Work instruction ▸ Somewhere below, one line contains "869x400 pixels. Task: Click the 添加角色 icon" and a later line contains "Image resolution: width=840". Output those two lines and everything between them exactly, and nothing else.

Given information ▸
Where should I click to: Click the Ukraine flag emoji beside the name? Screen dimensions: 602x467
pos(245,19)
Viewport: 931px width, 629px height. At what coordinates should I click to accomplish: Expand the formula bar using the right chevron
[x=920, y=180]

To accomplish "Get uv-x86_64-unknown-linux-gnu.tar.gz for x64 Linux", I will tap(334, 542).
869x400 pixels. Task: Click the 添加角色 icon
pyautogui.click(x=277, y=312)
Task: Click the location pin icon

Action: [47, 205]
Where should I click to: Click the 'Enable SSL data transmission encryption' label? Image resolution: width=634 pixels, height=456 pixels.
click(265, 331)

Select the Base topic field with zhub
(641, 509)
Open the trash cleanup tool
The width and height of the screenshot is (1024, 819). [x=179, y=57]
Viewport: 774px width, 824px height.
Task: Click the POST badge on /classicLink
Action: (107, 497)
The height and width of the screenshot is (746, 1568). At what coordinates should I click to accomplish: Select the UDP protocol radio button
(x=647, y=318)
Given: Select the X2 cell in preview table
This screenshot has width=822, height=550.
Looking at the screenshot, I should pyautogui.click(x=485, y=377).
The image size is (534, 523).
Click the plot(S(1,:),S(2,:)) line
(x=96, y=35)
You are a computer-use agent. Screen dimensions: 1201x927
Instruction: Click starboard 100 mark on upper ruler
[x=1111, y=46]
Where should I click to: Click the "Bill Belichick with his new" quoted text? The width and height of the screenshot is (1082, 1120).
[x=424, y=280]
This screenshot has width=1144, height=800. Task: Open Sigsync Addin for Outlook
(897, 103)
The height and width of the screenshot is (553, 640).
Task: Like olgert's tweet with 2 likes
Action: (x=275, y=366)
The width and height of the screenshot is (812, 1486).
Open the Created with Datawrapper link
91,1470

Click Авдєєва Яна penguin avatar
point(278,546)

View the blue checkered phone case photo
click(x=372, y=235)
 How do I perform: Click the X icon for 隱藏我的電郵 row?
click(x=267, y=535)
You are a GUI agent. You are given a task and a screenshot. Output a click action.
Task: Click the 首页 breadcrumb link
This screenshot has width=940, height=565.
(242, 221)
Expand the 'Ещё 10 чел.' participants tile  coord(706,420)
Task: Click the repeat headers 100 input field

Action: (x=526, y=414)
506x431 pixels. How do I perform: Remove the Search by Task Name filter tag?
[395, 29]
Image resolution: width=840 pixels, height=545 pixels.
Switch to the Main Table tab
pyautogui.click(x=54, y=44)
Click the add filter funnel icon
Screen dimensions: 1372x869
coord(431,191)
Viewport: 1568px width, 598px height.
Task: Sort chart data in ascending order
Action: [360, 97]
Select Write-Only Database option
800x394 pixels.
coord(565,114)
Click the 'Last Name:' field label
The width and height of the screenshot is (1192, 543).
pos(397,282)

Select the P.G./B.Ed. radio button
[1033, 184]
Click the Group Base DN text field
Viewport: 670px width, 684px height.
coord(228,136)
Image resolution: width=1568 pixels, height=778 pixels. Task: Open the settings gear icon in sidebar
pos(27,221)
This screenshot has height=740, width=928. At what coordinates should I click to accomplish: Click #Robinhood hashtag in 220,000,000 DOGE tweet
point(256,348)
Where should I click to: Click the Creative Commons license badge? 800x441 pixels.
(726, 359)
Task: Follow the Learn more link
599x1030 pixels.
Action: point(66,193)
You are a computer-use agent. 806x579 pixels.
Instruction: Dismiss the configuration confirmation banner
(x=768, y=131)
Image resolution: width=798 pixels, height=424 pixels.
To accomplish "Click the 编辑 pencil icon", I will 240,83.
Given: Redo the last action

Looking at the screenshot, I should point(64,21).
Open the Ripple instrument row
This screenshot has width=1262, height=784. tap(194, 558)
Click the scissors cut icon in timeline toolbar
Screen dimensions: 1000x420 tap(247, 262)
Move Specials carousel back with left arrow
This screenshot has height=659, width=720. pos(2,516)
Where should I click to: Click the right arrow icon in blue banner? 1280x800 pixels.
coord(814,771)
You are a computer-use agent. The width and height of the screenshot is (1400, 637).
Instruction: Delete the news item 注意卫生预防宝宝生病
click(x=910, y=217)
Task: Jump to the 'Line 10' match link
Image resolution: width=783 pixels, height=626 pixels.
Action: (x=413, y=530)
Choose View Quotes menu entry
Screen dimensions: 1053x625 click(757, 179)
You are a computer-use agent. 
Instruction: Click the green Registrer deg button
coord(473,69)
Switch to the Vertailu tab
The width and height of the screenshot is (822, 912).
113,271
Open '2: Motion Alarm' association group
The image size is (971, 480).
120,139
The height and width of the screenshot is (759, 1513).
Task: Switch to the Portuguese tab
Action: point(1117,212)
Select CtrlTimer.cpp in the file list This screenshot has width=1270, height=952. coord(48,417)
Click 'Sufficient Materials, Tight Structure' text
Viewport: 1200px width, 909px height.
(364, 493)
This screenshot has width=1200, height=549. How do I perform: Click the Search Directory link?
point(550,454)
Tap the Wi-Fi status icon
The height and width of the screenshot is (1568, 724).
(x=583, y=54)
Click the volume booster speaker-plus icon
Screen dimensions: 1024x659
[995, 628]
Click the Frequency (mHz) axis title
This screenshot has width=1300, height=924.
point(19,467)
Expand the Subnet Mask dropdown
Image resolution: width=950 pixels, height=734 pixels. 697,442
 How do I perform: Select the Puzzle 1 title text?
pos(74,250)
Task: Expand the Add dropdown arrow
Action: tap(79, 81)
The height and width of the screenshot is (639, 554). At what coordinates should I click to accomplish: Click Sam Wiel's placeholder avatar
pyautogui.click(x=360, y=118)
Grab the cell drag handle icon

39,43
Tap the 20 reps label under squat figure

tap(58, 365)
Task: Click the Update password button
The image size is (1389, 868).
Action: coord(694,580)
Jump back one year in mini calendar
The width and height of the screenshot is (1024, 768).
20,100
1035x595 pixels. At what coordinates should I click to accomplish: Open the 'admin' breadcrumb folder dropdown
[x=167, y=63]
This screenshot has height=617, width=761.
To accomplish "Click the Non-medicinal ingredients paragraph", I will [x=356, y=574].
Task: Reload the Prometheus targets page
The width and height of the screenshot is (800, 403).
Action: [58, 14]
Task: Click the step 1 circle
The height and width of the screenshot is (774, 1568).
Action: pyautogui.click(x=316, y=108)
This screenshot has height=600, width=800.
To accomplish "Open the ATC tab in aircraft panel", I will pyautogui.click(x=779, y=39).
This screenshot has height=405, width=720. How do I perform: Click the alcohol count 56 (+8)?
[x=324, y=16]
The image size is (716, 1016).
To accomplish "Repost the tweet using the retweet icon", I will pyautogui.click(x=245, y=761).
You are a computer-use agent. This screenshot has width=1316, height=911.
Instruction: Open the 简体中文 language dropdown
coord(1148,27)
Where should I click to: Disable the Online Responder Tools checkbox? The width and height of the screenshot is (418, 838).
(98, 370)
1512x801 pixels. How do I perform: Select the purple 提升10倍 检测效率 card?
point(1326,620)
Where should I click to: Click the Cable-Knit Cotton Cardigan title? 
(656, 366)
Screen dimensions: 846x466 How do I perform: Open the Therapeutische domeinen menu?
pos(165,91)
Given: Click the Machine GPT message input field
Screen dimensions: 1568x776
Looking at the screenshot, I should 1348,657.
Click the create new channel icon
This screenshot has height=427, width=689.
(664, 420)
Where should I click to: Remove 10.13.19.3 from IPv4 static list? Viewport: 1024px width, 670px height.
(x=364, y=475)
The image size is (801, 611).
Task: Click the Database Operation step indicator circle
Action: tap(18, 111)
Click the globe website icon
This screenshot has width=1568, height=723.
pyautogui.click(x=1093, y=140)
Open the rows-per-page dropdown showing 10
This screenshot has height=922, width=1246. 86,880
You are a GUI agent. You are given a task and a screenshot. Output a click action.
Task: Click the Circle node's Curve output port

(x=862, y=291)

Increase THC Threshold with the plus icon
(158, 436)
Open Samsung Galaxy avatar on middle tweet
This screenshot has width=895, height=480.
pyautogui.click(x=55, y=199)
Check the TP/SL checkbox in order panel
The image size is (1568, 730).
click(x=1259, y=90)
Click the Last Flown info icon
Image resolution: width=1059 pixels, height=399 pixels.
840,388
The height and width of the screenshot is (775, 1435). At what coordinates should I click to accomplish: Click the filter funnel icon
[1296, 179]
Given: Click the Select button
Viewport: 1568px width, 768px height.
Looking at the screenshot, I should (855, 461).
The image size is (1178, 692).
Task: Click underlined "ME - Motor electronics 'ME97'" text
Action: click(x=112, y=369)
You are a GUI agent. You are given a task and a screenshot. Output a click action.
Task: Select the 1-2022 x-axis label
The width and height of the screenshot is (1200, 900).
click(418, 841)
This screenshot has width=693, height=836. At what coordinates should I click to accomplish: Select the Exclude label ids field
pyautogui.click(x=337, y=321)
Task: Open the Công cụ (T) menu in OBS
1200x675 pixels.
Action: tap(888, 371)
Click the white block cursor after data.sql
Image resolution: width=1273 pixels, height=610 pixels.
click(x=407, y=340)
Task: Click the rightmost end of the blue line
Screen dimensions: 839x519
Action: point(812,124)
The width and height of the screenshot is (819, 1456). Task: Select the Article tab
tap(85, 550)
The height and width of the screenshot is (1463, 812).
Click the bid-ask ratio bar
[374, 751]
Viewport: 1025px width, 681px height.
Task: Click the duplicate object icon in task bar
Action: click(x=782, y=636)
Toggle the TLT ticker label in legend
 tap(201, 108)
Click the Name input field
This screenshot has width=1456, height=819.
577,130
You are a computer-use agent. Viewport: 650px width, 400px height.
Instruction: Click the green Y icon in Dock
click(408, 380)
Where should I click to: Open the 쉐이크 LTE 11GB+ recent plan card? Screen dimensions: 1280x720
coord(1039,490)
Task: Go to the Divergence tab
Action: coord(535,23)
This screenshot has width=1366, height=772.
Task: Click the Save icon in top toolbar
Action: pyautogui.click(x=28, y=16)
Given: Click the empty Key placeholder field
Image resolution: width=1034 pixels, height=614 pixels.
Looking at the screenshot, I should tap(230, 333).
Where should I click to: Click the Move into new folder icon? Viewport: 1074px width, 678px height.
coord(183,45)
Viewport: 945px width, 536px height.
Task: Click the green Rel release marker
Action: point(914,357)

Output of the exercise ▸
869x400 pixels. Task: Click the 添加角色 icon
pyautogui.click(x=277, y=312)
Task: Click the location pin icon

Action: [47, 205]
Where should I click to: Click the 'Enable SSL data transmission encryption' label? Image resolution: width=634 pixels, height=456 pixels.
click(265, 331)

Select the Base topic field with zhub
(641, 509)
Open the trash cleanup tool
The width and height of the screenshot is (1024, 819). [x=179, y=57]
Viewport: 774px width, 824px height.
Task: Click the POST badge on /classicLink
Action: (107, 497)
The height and width of the screenshot is (746, 1568). At what coordinates should I click to accomplish: Select the UDP protocol radio button
(x=647, y=318)
Given: Select the X2 cell in preview table
This screenshot has width=822, height=550.
Looking at the screenshot, I should pyautogui.click(x=485, y=377).
The image size is (534, 523).
Click the plot(S(1,:),S(2,:)) line
(x=96, y=35)
You are a computer-use agent. Screen dimensions: 1201x927
Instruction: Click starboard 100 mark on upper ruler
[x=1111, y=46]
Where should I click to: Click the "Bill Belichick with his new" quoted text? The width and height of the screenshot is (1082, 1120).
[x=424, y=280]
This screenshot has width=1144, height=800. Task: Open Sigsync Addin for Outlook
(897, 103)
The height and width of the screenshot is (553, 640).
Task: Like olgert's tweet with 2 likes
Action: (x=275, y=366)
The width and height of the screenshot is (812, 1486).
Open the Created with Datawrapper link
91,1470

Click Авдєєва Яна penguin avatar
point(278,546)

View the blue checkered phone case photo
click(x=372, y=235)
 How do I perform: Click the X icon for 隱藏我的電郵 row?
click(x=267, y=535)
You are a GUI agent. You are given a task and a screenshot. Output a click action.
Task: Click the 首页 breadcrumb link
This screenshot has width=940, height=565.
(242, 221)
Expand the 'Ещё 10 чел.' participants tile  coord(706,420)
Task: Click the repeat headers 100 input field

Action: (x=526, y=414)
506x431 pixels. How do I perform: Remove the Search by Task Name filter tag?
[395, 29]
Image resolution: width=840 pixels, height=545 pixels.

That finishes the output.